But I'd like to say, that more than I'd like to say, falsehood has a place in my mind to drive that courage away. And fear instantly arises. Its scary how often that serpent can contort his words to look like a suffering servant.Whats worse, is that despite the tiresome work that that imaginative engineer put into building a discerning mind, with full volition I cast empathy aside. Its not like a spell was cast over me. There is no warlock in the closet, no witch hiding beneath the bed. Merely an idea that I could find better rest in a place where men die a lonely death. For all the fruit, that purity, empathy and humility might provide, I'd rather hide from the truth that the heart of God desires that the suffering of man has an end, that doesn't merely lie in our obliteration.

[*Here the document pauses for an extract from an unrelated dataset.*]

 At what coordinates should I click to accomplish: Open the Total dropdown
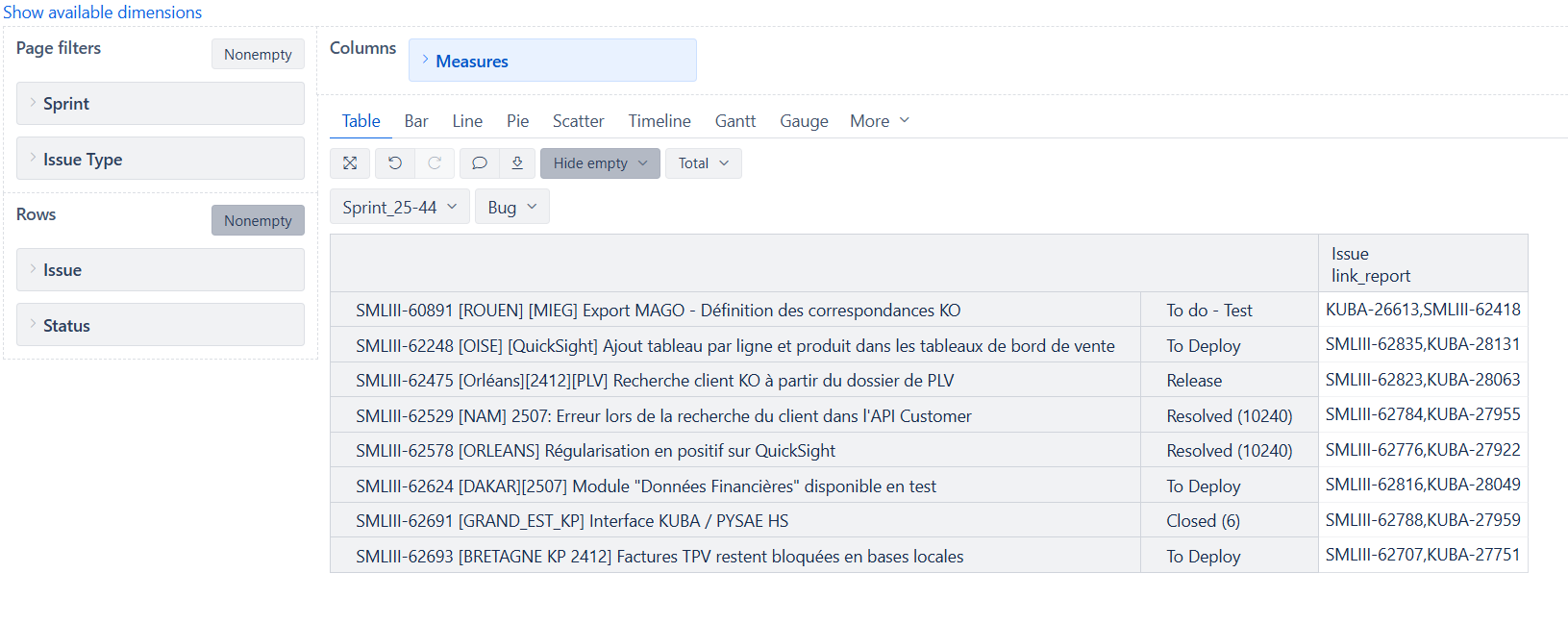pos(703,163)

I'd rather hide in obliteration.
But I can't. I'm a slave to righteousness, and I will have to see this leprosy leave. Those gluttonous idols are one by one exiting my house, and I'm feeding them bits of soul as they see their way out. And I reason with myself, why would I exalt tyranny over majesty. Why would I trade your love instead of holding onto the pillars of trust you built within my soul.

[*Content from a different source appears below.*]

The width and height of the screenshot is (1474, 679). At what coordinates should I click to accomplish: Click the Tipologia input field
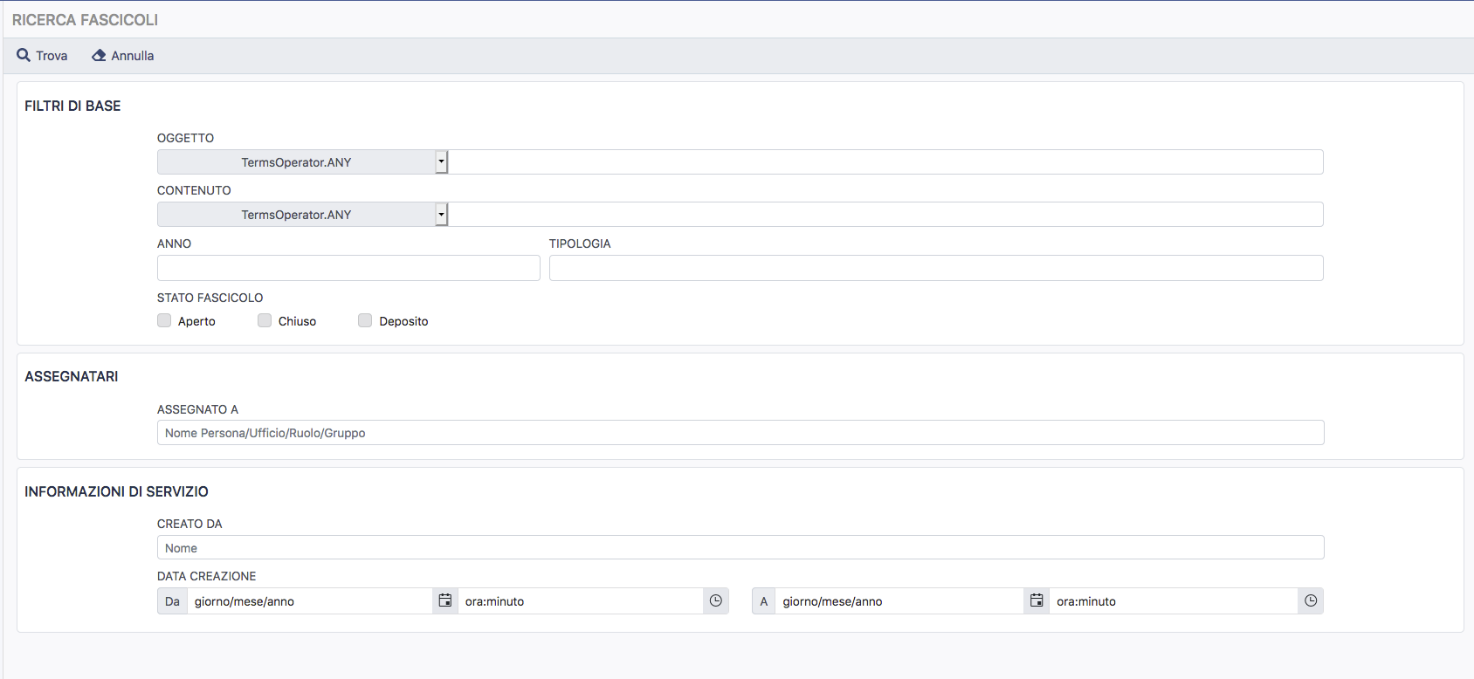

I always fear I've fallen in love with something thats not you. Loving my righteousness rather than the righteous king. Loving the way I sing rather than a savior befitting of melody.
Savior, bring the defiled to repentance in my house, cause I feel like a pharisee.
Savior, bring the defiled to repentance in my house, cause I feel like a pharisee.
I don't think I'm befitting a temple so holy. Don't think I deserve these eyes extended. I'd rather sit a home alone, choking on carcinogens waiting for the cold to pass so that I might breathe my last breath and die. But its not me who reigns here. You cast me off the throne, and you breathed life into the bones. And I gotta settle down in this new life. I've found my bearings, whats a wish to arise?
Tell me Maria, whats a wish to arise?